Um dos maiores crimes ambientais da história no Brasil, o derramamento de óleo que sujou praias em 11 estados vai completar três anos sem que ninguém tenha sido responsabilizado, com danos ambientais que persistem e o país ainda construindo um sistema de monitoramento e resposta para lidar com esse tipo de tragédia.
Até hoje, pouco se sabe sobre a origem das toneladas de material que chegaram com as ondas e marés por meses a partir de agosto de 2019, matando animais, afetando o turismo e dezenas de comunidades pesqueiras – que tiveram a renda e o modo de vida fragilizados às vésperas da chegada de uma pandemia que agravaria o cenário.
Análises feitas por diferentes órgãos de pesquisa indicam que se tratava de petróleo proveniente da Venezuela.
O mistério maior é sobre como o óleo chegou ao nosso litoral. Uma das teorias é de que o material seja fruto de um vazamento acidental ocorrido durante operação de transferência do produto entre navios em alto-mar, a pelo menos 500 km da costa brasileira.
É difícil ter certeza, porque essas são atividades realizadas sem registro, para tentar driblar os bloqueios econômicos impostos à ditadura venezuelana, e com os localizadores dos navios desligados.
A investigação aberta pela Polícia Federal – até agora, inconclusiva – chegou a apontar navios suspeitos em 2020, mas eles negaram envolvimento e não houve desdobramentos. Além da PF, o Ministério Público Federal, a Marinha e uma CPI na Câmara apuraram o crime, mas também não apresentaram conclusões sobre possíveis responsáveis.
Mais de 5 mil toneladas de óleo foram recolhidas por servidores e por voluntários ao longo de mais de 2 mil km de litoral, em 130 municípios de 11 estados, do Maranhão ao Rio de Janeiro.
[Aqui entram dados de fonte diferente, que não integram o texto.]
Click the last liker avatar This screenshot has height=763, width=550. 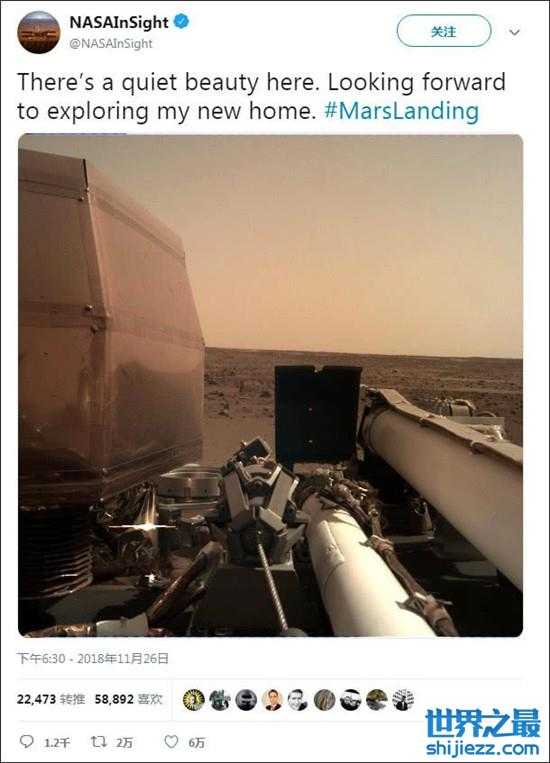[x=403, y=700]
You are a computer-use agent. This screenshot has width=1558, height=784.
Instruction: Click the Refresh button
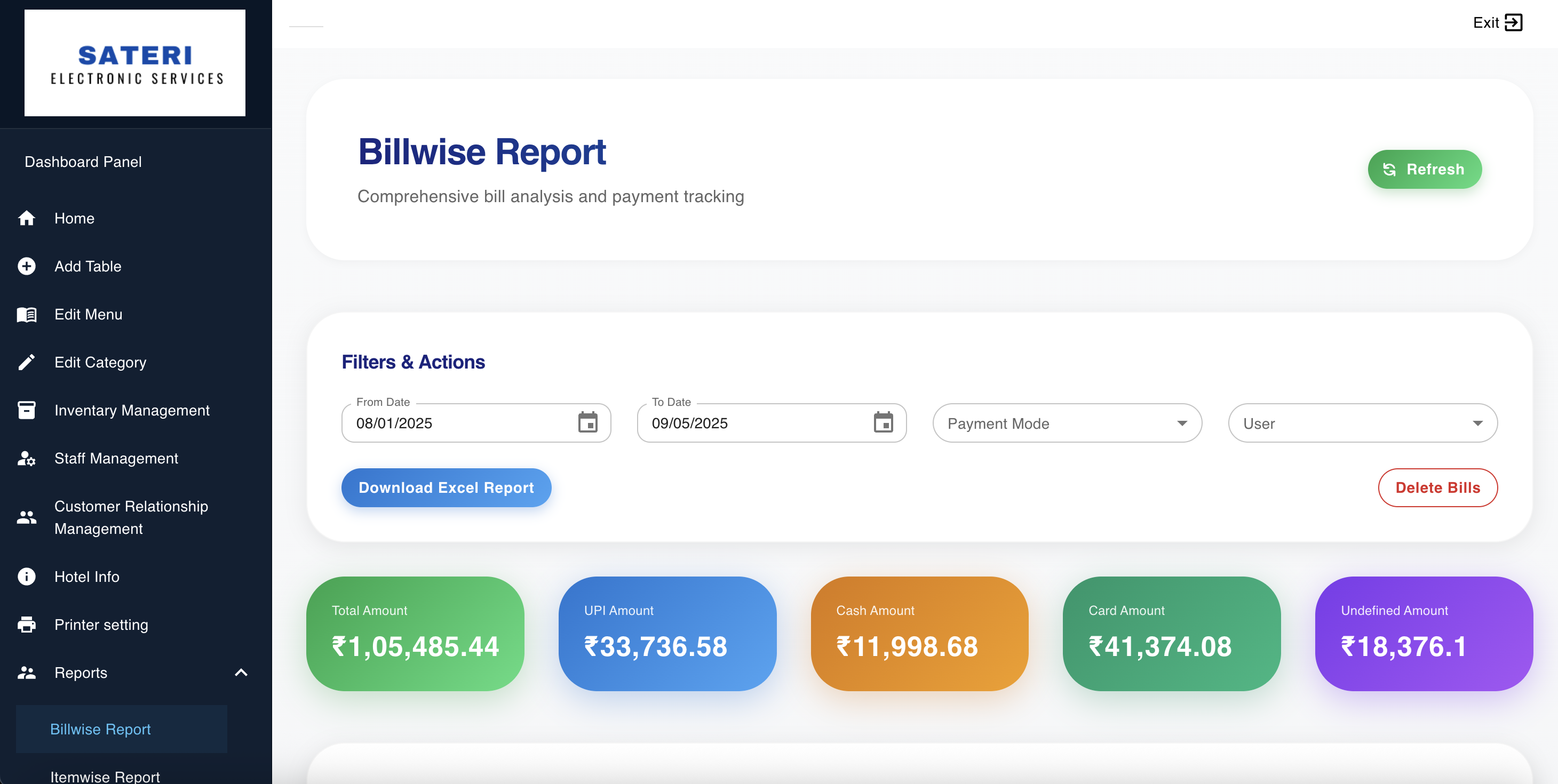coord(1425,169)
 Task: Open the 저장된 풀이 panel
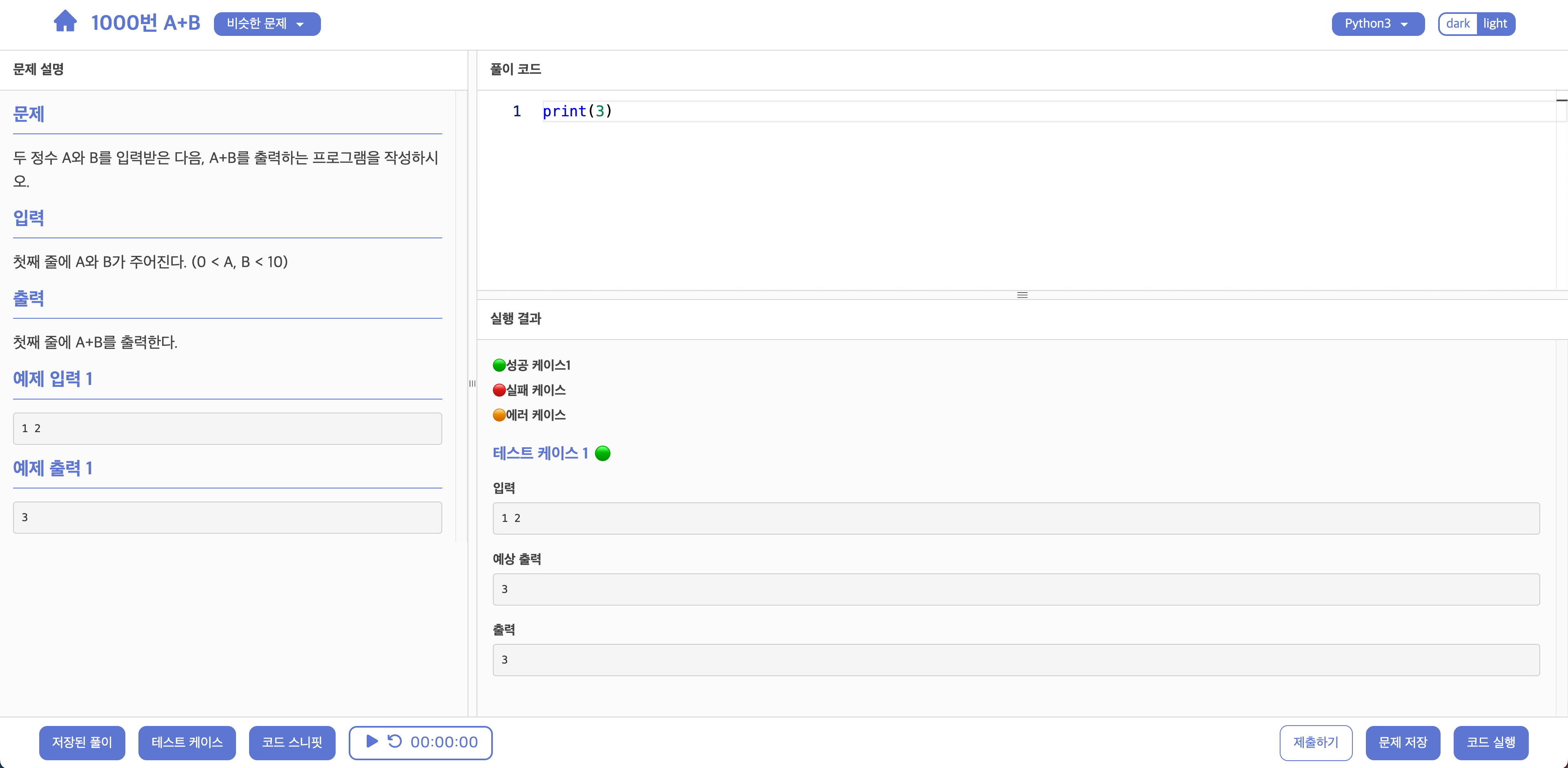82,742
Desde o meio de 2020 que o óleo não se faz visível nas praias, mas seus resquícios continuam a poluir o habitat de milhares de espécies marinhas.
Um artigo publicado nesta semana por pesquisadores brasileiros na revista científica Marine Pollution Bulletin mostrando o resultado da análise de amostras recolhidas de outubro de 2019 a janeiro de 2020 em praias afetadas em Alagoas e Sergipe identificou níveis de metais pesados, como mercúrio, cobre e chumbo, acima dos considerados normais pela legislação ambiental brasileira.
Apesar de a falta de um monitoramento prévio das condições das águas impedir medição mais concreta dos efeitos desses resquícios de petróleo na natureza, o fato de os índices terem caído depois das primeiras análises indica que o vazamento teve papel relevante nessa poluição.
“Não vermos mais o óleo não significa que o problema acabou, o problema está ali”, afirma o professor da Universidade Federal de Alagoas (Ufal) Emerson Soares, que é um dos coordenadores do estudo. A análise seguirá sendo feito até o ano que vem, em busca de medições mais robustas sobre os efeitos ambientais da tragédia.